Once the inspection report comes back, you need to review it thoroughly. Don’t be surprised if it’s 30 + pages long with more than 25 “issues” that need to be addressed. This is typical. We’ve never seen an inspection report that didn’t have at least 5 items that needed repair.
There is a big difference between small mainly cosmetic repairs such as recaulking a shower or repairing a broken microwave handle and large issues such as sewer back up in the basement. Remember, the home inspection report is an informational report for you, the buyer, not a to-do list for the seller. We should only be concerned about structural issues, safety defects, or appliances/mechanicals not working.
After Reading Carefully:
Once we’ve agreed on a strategy, we’ll negotiate the inspection repairs with the seller’s agent using a Buyer’s Inspection Response. If there are only a few items that need to be fixed, the negotiation will probably go quickly. However, if contractors or tradespeople need to be brought in to give estimates, expect the inspection negotiations to take 3 – 7 days.
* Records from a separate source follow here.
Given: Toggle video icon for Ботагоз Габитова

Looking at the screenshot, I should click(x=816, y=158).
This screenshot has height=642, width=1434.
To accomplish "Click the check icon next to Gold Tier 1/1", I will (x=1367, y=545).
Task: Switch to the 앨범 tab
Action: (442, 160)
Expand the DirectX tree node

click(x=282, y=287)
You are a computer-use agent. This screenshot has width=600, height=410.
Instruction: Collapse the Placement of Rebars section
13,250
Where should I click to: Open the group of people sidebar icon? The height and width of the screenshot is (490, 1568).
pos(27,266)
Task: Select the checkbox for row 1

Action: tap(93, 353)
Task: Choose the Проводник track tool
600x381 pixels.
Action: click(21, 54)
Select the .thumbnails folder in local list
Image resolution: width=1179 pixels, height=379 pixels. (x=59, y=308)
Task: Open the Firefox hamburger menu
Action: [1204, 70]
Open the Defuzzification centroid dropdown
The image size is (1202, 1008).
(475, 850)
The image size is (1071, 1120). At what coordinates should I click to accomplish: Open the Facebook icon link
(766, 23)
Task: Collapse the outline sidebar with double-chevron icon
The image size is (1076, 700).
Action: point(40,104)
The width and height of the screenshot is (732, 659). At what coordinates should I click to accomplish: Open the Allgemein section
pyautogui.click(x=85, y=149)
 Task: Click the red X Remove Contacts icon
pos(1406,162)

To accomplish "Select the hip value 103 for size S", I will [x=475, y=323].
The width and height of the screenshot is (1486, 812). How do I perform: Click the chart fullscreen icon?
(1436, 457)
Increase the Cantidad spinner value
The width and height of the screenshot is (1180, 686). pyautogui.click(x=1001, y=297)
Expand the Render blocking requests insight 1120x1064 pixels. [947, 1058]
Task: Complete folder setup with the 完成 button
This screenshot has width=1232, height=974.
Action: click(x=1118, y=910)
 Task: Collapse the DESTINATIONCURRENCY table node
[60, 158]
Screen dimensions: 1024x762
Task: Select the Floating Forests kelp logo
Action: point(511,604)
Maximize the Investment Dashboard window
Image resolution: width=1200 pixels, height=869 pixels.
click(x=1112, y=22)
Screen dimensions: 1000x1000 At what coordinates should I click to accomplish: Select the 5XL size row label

It is important to note that the sellers will respond with their Seller’s Inspection Response to our repair requests. It is best to hang tight and be patient at this time.
The repairs need to be completed by the final walkthrough, with receipts proving that the work was done sent to us ahead of closing. If we are not able to come to an agreement, you have the right to walk away from the contract and get a refund of your earnest money.
Keep in mind, as part of the inspection negotiations I can also ask the sellers to provide a home warranty for the first year.